86  Introduction to Unsupervised Learning

86.1 Introduction

Unsupervised learning focuses on the analysis of data without predefined labels or outcomes. This is different from supervised learning, where the model is trained on labelled data.

In unsupervised learning, the algorithm is left to discover patterns, structures, or knowledge directly from the input data without prior instruction on the output.

86.2 Context

Unsupervised ML helps us understand the hidden structures within complex datasets. By learning patterns from untagged data, unsupervised methods try to model the underlying structure or distribution to reveal significant insights about the data.

Unlike supervised learning, where the goal is to predict or classify based on known output labels, unsupervised learning seeks to uncover the latent features and relationships inherent in the data itself.

This is particularly valuable in scenarios where our data doesn’t come with predefined labels, or where it’s impractical or too costly to label the data manually.

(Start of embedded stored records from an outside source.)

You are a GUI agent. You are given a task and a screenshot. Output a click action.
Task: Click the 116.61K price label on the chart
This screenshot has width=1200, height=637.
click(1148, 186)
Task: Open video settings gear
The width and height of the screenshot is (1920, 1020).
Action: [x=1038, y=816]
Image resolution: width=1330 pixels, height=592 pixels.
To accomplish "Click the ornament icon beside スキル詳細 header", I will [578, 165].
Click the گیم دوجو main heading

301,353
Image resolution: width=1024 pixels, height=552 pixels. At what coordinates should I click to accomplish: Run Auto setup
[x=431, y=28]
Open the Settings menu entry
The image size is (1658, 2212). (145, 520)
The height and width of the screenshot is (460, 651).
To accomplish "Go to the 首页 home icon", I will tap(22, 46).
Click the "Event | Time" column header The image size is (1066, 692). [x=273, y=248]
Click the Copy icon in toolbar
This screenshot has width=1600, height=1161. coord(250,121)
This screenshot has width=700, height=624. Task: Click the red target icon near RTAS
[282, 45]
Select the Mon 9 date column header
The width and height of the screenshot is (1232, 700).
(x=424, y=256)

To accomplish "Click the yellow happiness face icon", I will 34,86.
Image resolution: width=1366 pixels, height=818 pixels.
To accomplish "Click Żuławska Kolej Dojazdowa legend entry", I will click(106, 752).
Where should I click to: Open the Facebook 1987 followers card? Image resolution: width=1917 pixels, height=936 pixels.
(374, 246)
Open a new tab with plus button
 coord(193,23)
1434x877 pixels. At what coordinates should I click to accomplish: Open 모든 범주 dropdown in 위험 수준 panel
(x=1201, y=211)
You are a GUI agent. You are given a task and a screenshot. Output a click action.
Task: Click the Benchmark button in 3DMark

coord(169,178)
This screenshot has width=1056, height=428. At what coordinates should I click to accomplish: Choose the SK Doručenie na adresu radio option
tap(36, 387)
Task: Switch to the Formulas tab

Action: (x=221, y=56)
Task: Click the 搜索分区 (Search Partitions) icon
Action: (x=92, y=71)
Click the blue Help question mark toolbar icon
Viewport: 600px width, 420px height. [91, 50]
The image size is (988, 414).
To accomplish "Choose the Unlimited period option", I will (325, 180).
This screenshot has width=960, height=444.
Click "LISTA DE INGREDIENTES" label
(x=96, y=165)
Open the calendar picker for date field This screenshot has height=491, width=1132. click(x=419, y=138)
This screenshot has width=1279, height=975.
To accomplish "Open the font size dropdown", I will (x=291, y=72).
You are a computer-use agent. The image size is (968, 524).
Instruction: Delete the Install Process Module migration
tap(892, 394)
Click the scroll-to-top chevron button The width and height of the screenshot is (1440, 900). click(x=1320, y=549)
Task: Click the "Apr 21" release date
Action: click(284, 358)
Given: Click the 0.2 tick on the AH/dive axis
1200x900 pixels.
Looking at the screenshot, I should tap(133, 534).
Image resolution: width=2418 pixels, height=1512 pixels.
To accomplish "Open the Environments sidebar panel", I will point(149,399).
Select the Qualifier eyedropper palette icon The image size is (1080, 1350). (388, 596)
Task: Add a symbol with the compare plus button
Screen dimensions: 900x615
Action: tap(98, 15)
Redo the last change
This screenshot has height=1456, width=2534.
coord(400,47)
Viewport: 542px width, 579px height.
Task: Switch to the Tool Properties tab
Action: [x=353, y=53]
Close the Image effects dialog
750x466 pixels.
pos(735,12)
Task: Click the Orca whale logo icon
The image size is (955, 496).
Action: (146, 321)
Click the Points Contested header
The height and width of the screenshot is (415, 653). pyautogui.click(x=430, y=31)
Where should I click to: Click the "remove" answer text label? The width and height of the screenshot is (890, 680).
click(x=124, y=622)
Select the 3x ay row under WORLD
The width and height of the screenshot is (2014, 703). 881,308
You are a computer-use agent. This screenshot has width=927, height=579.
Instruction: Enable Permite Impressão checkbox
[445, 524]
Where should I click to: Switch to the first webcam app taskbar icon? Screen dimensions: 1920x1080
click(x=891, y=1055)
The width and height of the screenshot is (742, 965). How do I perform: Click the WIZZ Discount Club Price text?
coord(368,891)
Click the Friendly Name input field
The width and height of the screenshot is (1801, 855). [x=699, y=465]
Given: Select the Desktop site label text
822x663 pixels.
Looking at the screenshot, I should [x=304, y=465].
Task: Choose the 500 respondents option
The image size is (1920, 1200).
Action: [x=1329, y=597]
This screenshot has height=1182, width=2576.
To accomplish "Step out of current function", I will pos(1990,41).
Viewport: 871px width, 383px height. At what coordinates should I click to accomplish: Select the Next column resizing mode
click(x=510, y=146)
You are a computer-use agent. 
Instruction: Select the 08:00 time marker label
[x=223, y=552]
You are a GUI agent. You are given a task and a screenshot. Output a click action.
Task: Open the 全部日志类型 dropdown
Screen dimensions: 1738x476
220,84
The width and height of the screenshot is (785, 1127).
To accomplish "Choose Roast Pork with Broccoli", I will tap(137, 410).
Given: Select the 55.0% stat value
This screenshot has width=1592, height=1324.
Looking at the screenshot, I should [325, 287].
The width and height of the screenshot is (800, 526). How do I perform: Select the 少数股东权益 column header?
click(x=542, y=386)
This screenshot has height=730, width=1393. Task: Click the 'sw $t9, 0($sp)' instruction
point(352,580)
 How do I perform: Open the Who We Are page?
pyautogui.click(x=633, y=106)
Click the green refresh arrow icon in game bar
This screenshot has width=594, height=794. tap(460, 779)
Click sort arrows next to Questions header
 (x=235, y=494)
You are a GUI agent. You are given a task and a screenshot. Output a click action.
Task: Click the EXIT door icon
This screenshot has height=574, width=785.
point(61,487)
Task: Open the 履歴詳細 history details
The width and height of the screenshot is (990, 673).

By identifying patterns and structures autonomously, unsupervised learning algorithms can provide a deeper understanding of the data, often uncovering unexpected correlations or clusters that might not be apparent through manual exploration.

86.3 Key Characteristics

No predefined labels

  • The key feature of unsupervised learning is its operation on data without predefined labels or target outcomes.

  • The algorithms must make sense of the data without guidance, categorising information based on inherent similarities and differences.

Discover intrinsic structure

  • Unsupervised learning algorithms try to uncover the inherent structure within the data.

  • They analyse the dataset to find patterns or groupings without any external input regarding how results should be structured.

  • This discovery process is fundamental for understanding complex datasets, where the relationships between elements are not immediately apparent.

Applications

Applications of unsupervised learning are many and varied:

  • In clustering, algorithms seek to group data points into clusters such that points within a cluster are more similar to each other than to points in other clusters.

  • Dimensionality reduction’ involves reducing the number of random variables under consideration, by obtaining a set of principal variables.

  • Techniques like Principal Component Analysis (PCA) and t-Distributed Stochastic Neighbor Embedding (t-SNE) are often used for feature extraction, data visualisation, and in preparation for further learning tasks.